*TASK*:
Say whether each statement below agrees with the post on fitting coefficients. Answer yes or no for each, and quote the deciding words from the post.
(a) The writer renames the transposed matrix to a14.
(b) The writer presents the post as a complete solution.
(c) The initial guess sets each of the four coefficients to 0.5.

This isn't a full solution, more like some thoughts that may lead to one. Also, someone please double-check my math.

Variables and test data

First, let's begin by defining some test data. While doing so, I transpose the a1a2a3a4 matrix because it will prove more conventient. Plus, I'm renaming it to a14 because I cannot be bothered writing the whole thing all the time, sorry.

import numpy as np
from numpy import linalg, random
from scipy import optimize

a14 = random.uniform(-1., 1., (500, 4)) * (0.25, 0.75, 1., 2.)
at = random.uniform(-1., 1., 500)
xpoints = np.cumsum(random.random(500))
initial_guess = np.full(4, 0.25)

Target

Okay, here is my first slight point of confusion: OP described the target as the "area difference" between two graphs. X coordinates are given by xpoints. Y coordinates of the target are given as at and we search coeffs so that a14 @ coeffs gives Y coordinates close to the target.

*DATA SEGMENT*:
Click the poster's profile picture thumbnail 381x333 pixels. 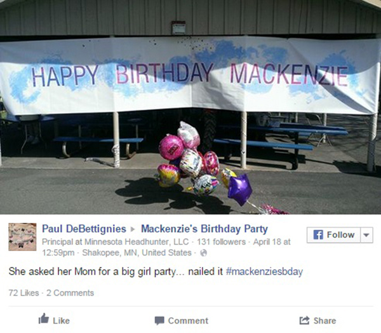tap(22, 236)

*ANSWER TO THIS PROBLEM*:
(a) Yes: "I'm renaming it to a14"
(b) No: "This isn't a full solution, more like some thoughts that may lead to one."
(c) No: "initial_guess = np.full(4, 0.25)"